Thread Info
  • State Not Answered
  • Locked Locked
  • Replies 6 replies
  • Subscribers 2 subscribers
  • Views 3616 views
  • Users 0 members are here
Options
Suggested
This discussion has been locked.
You can no longer post new replies to this discussion. If you have a question you can start a new discussion

DNAT to Different Subnet

evilcraftknife
Hi All

I've run into a bit of a brick wall with this one.

I'm using Sophos UTM9 as a virtual appliance in vmware.

I have a /28 block of public IP addresses and currently use UTM 9 to Firewall our network and DNAT our internet facing services.

All was working fine until I moved a couple of our web servers to a different subnet in our private IP range. There are no connection problems between the UTM9 and the problematic hosts. When I attempt a connection to the HTTPS port 443 it logs the correct NAT rule but the browser doesn't connect. I've also used nmap from a remote server and reports that 443 is not accessible.

Has anybody got any ideas?

Thanks in advance

Kevin Ratcliffe


This thread was automatically locked due to age.
  • 0
    Hi, Kevin, and welcome to the User BB!  (Great anagram, by the way.)

    Two common causes. (1) Check to be sure you have changed the default gateways in the servers. (2) Confirm that you haven't run afoul of what I call Rule #3:

    Never create a Host/Network definition bound to a specific interface.
    Always leave all definitions with 'Interface: >'.


    Cheers - Bob

  • 0 in reply to BAlfson
    Great job as usual bob, I bet the default gateway is not right[;)]
  • 0
    Hi Bob

    Thanks for the very speedy response. 

    The networking seems fine. I had already altered the default gw on the boxes in question. The UTM is pingable and vice versa from the box that has been moved.

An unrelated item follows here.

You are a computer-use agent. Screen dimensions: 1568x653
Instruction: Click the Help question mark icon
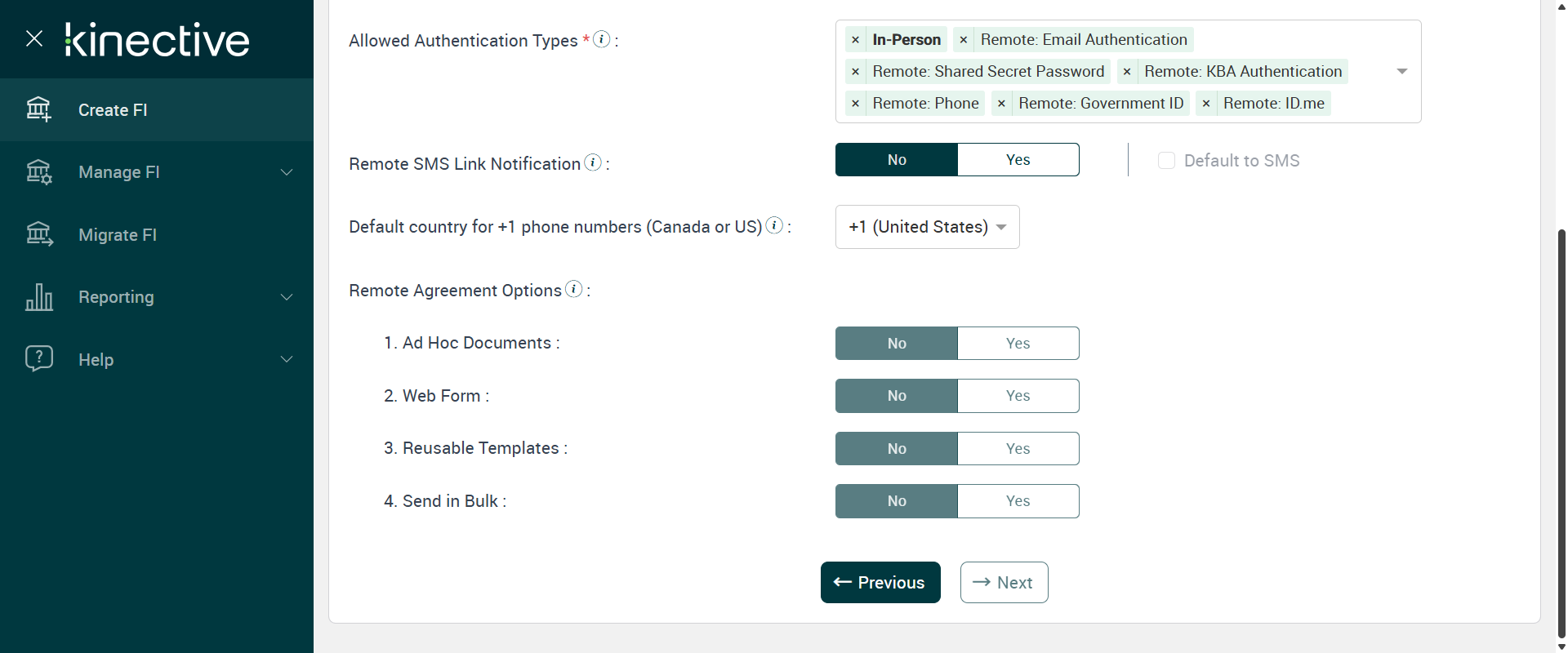tap(38, 359)
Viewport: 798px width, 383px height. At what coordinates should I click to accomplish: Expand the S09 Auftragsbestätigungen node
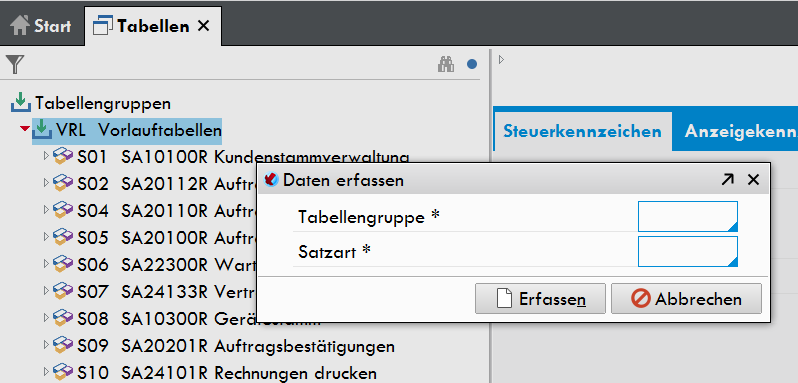pyautogui.click(x=47, y=346)
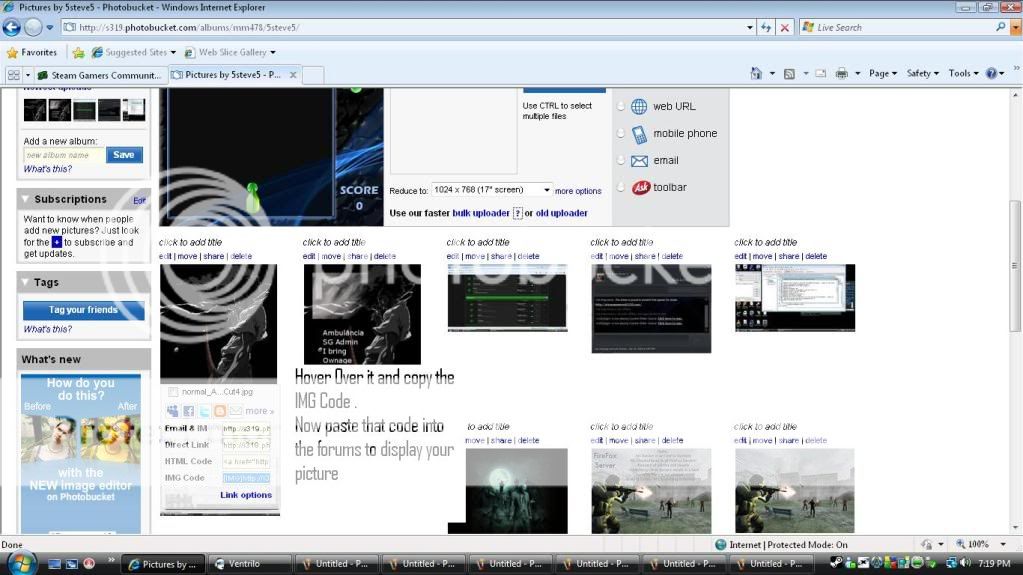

    On the UTM, I have a default gateway of our upstream router onto the external network an I have static routes to all our internal networks. I really don't think it is a routing issue.

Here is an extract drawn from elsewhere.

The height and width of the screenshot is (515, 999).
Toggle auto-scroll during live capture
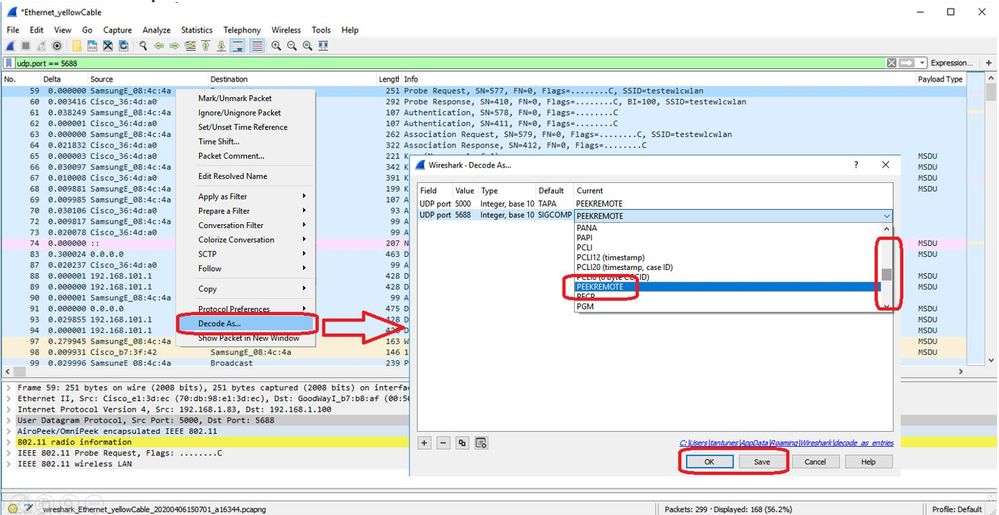[239, 46]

    I use an external shell account to do a network scan using nmap and it claims that port 443 is 'filtered'.

    BTW, I've removed any interface bindings from all my host and network definitions.


    Is there anything else I can look at to help diagnosing this?

    Kev
  • 0
    Can you ping from the Internal Network to one of the servers in the DMZ?  And vice versa?  Open the Firewall and Web Filtering Live Logs and attempt to browse to one of the web servers - do you see anything?

    Another thought: Accessing Internal or DMZ Webserver from Internal network (Astaro Security Gateway)

    Any luck?

    Cheers - Bob
  • 0
    Everything can ping each other.

    Here is a quick overview of our network topology:

    network 1 - 10.50.0.0/20
    network 2 - 10.70.0.0/20

    UTM resides on 10.70.0.211 internally and 212.219.142.157 externally

    The problem host is 10.50.0.122 internally and 212.219.142.147 externally

    We have no DMZ, we use DNAT to make internet services available to internal hosts

    The problematic host was on the 10.70.0.0/20 network and was fine before I moved it to the new network 10.50.0.0/20

    I would've assumed that all I needed to do would be to change it's internal host definition.

    When I look at the live firewall logs, I can see the correct NAT rule #4 being triggered but still no service.

    18:40:28 NAT rule #4 TCP 81.97.18.152 : 43705→212.219.142.147 : 443 [SYN] len=60  ttl=52 tos=0x00 srcmac=0:13:1a:a3:ec:21  dstmac=0:50:56:ac:12:4c

    Sorry about the text wrap

    Kev
  • 0
    Yes, read the KnowledgeBase article link in my post above.  

    Cheers - Bob

    Sorry for any short responses.  Posted from my iPhone.